Ask HN: Resources for Mentoring a Coder? - JoelPM
A friend of mine asked me to mentor him. He started coding PHP several years ago and is now doing Ruby-on-Rails. He loves coding (like most of us) but doesn't have the foundational knowledge of algorithms, data-structures, and computer architecture.<p>I'd like to help him get started on that foundation in a way that's fun. Originally I thought we'd go through SICP together - the book and lectures are both freely available and the fact that it came out of the freshman lecture series at MIT make me think it might be a good place to start. On the other hand, it seems like it might be a little too much for the time we'll have (roughly an hour a week together and whatever time we spend working through it on our own). The "Little Schemer" seemed like it might be a good alternative, but I haven't read it so I don't know.<p>I'd love to hear recommendations for engaging books that introduce some of the more foundational CS topics while not straying too far from the actual writing of code. Or, if you think some other format would be more beneficial, please let me know. An alternative idea I had was to give a coding problem (for example, "Sort this list") and then work on refining it together while examining the runtime attributes.<p>Thanks!
======
Travis
I found this today and am going to take the course as a refresher. It's a
crunchcourse for SICP, all free. And since other folks will be doing the same
thing, it seems like it may have an active community paced along with it.

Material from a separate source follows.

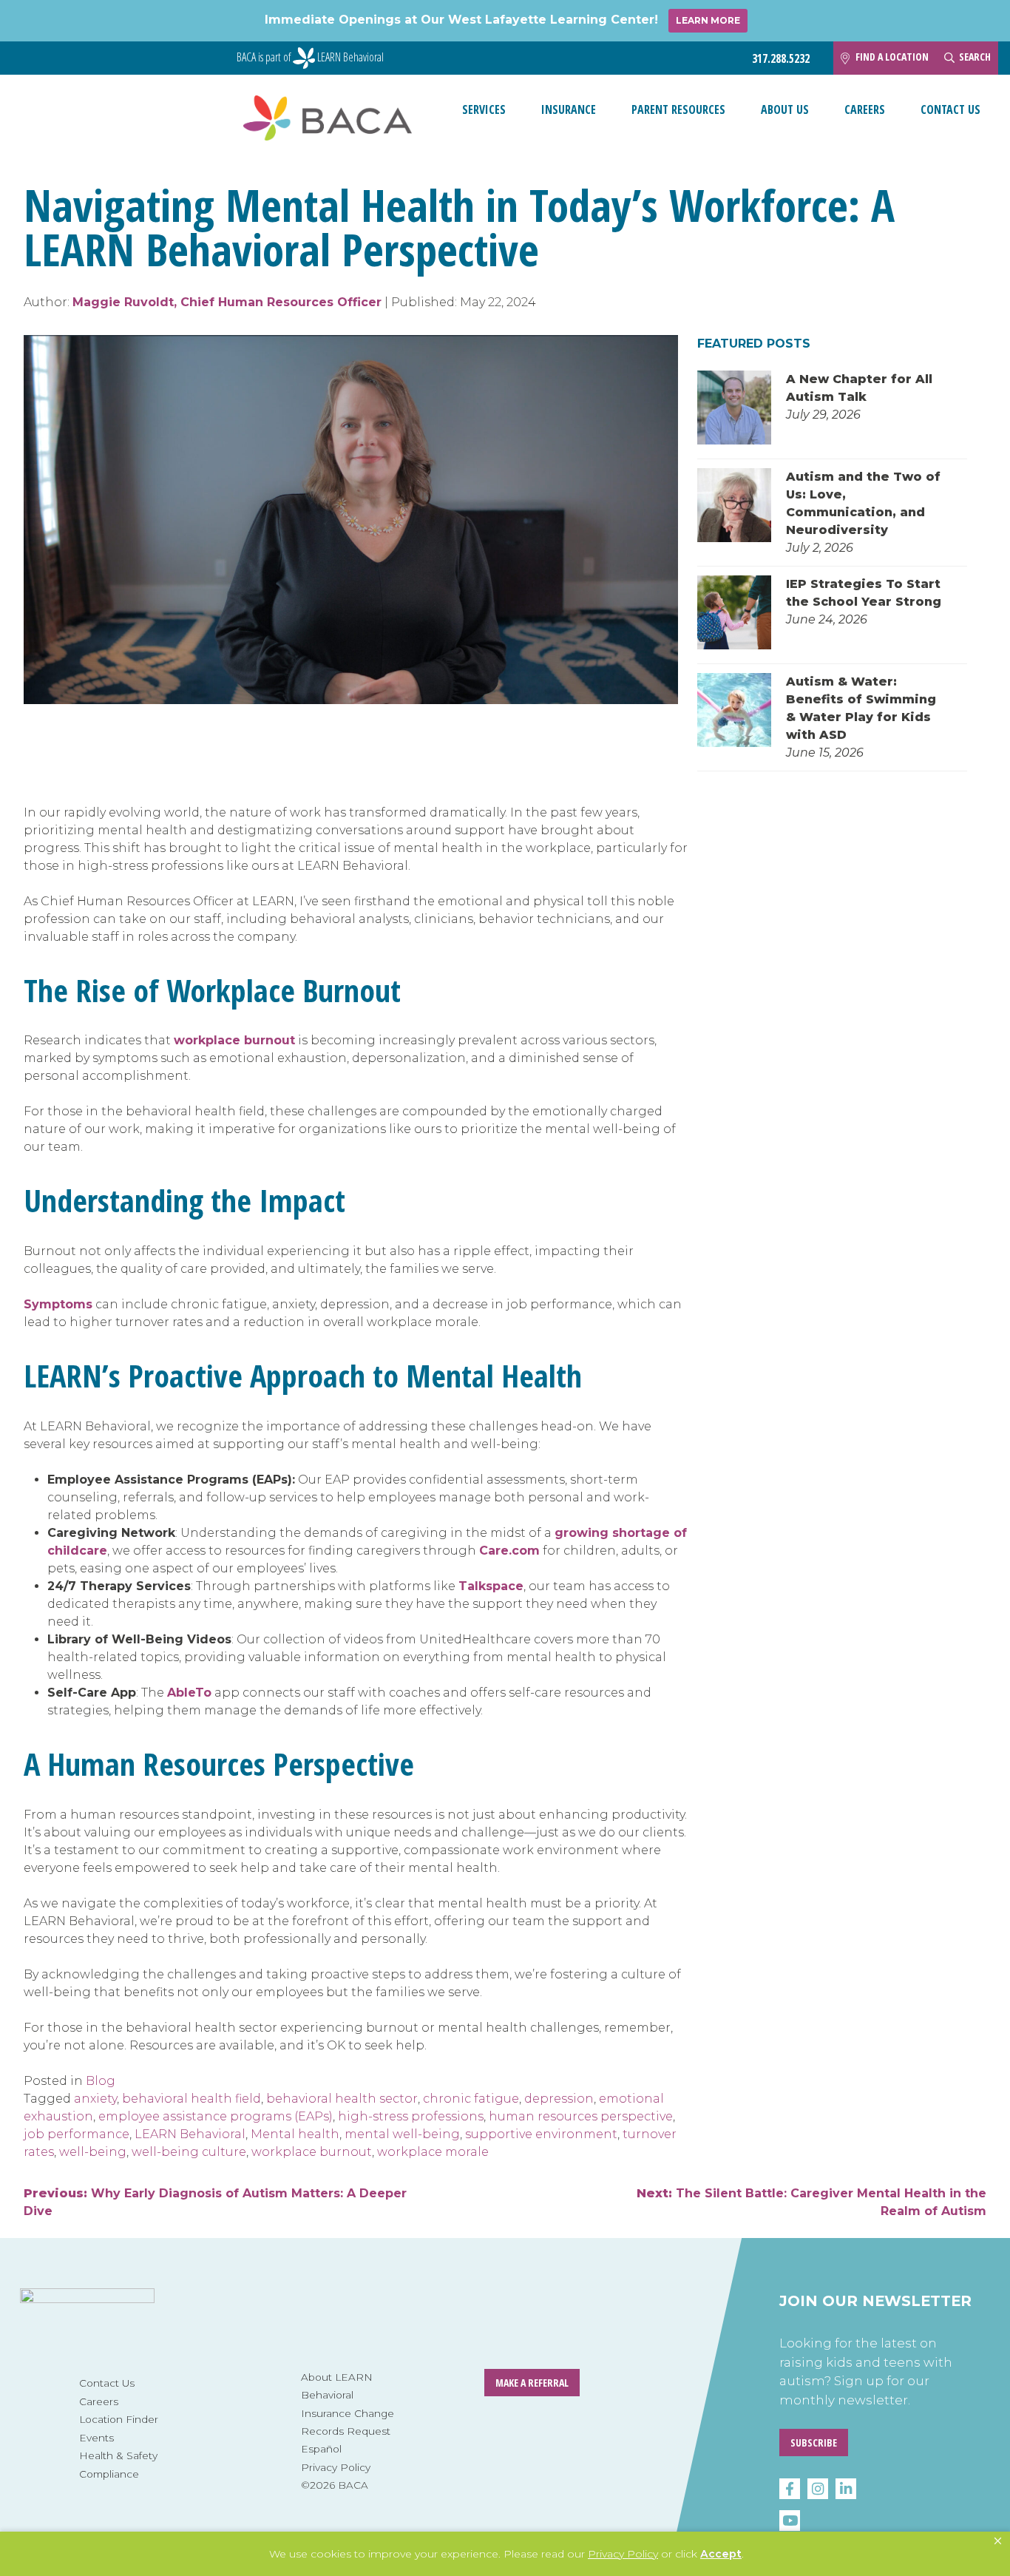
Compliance (109, 2474)
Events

I work with another guy who has an EE MS, but is going to code for our startup
(he's a cofounder). So we're going to do this course together, so that I can
help bring him up to speed. Essentially, I'll be his more experienced study
buddy, but there will still be a forum I can go to when I have questions.

URL: [http://www.crunchcourse.com/class/structure-and-
interpretati...](http://www.crunchcourse.com/class/structure-and-
interpretation-of-comp/2010/jan/)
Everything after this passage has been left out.